Dans la plupart des cortèges, étaient également très présents les représentants de La France Insoumise, qui prévoit une manifestation samedi contre le
"coup d'Etat social" que représente cette réforme.
"Ce n'est qu'un début", a lancé à Paris Jean-Luc Mélenchon. La CGT de son côté compte programmer
"dans les meilleurs délais" une "nouvelle journée nationale d'actions" et la situation
"exige que nous réfléchissions avec l'ensemble des confédérations", a déclaré M. Martinez.
S'il y a consensus entre les syndicats pour dire que cette loi risque d'affaiblir les droits des salariés - une vision que partagent les Français selon les sondages -, ils ne sont pas arrivés à faire front commun.
"Je suis convaincu qu'il y a une attente des salariés, des travailleurs, des jeunes pour qu'il y ait unité", a ajouté le leader de la CGT à la radio.
Une nouvelle manifestation aura lieu samedi 23 septembre, à l'appel de La France Insoumise (LFI). La mobilisation ne fait que "commencer", a assuré son leader Jean-Luc Mélenchon, faisant remarquer les nombreuses fédérations FO qui défilaient jeudi alors que leur direction n'appelle pas à la grève. Pierre Laurent (PCF) a aussi mis en avant la présence de
"salariés venus de confédérations très différentes".
Macron persiste et signe contre les "fainéants"

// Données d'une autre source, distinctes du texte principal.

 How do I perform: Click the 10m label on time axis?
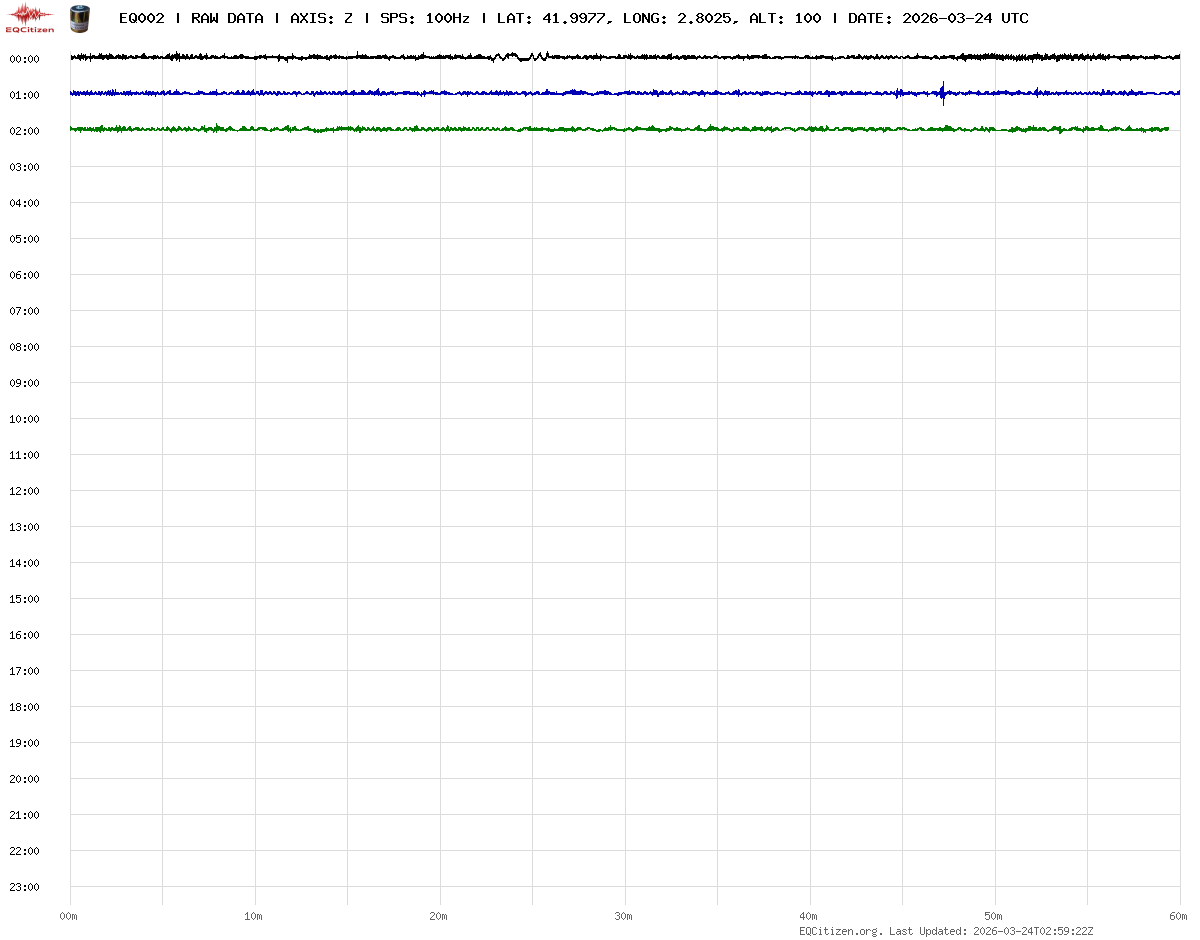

Jusqu'à présent, le chef de l'État s'est montré déterminé à faire aboutir une réforme applaudie par le patronat, et qui reprend certaines de ses promesses de campagne.

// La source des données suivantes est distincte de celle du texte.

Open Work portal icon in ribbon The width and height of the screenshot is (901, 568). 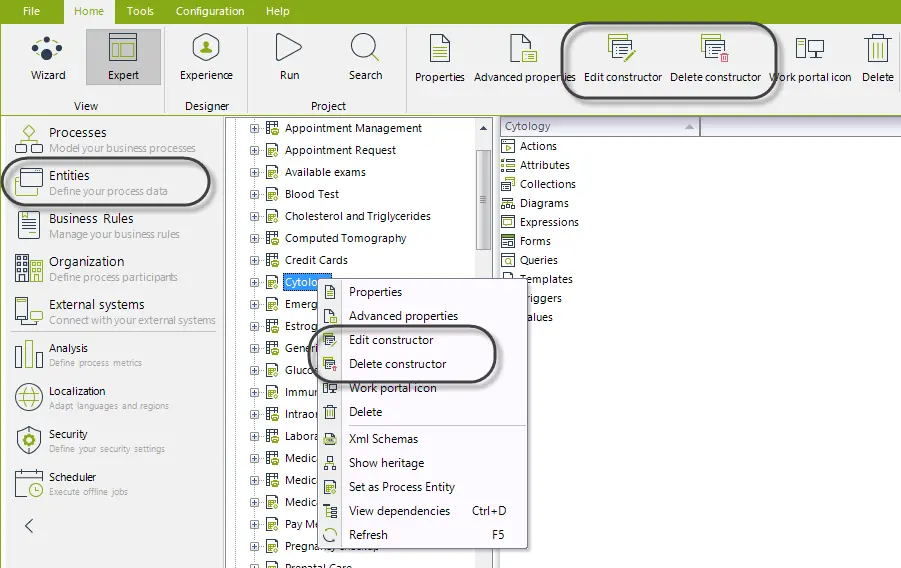coord(810,59)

Face à l'opposition, Emmanuel Macron avait tranché depuis New York :
"La démocratie, ce n'est pas la rue", une phrase qui a agacé politiques et syndicats, tout comme celle sur les
"fainéants", lancée le 12 septembre.
"La rue, c'est aussi la démocratie", a rétorqué Philippe Louis, président de la CFTC.
Quand on est président de la République, il faut faire preuve d'humilité plutôt que de faire le fanfaron soit devant l'Acropole, soit aux Nations unies. Philippe Martinez, secrétaire général de la CGT
Emmanuel Macron, en baisse dans les sondages, sera confronté à d'autres mouvements dans les prochaines semaines, après avoir annoncé une série de mesures d'économies impopulaires : d'abord la manifestation des routiers à partir du 25 septembre, celle des retraités le 28 septembre contre la hausse de la CSG, puis celle des fonctionnnaires, le 10 octobre, opposés aux suppressions de postes prévues ou à la réinstauration du jour de carence.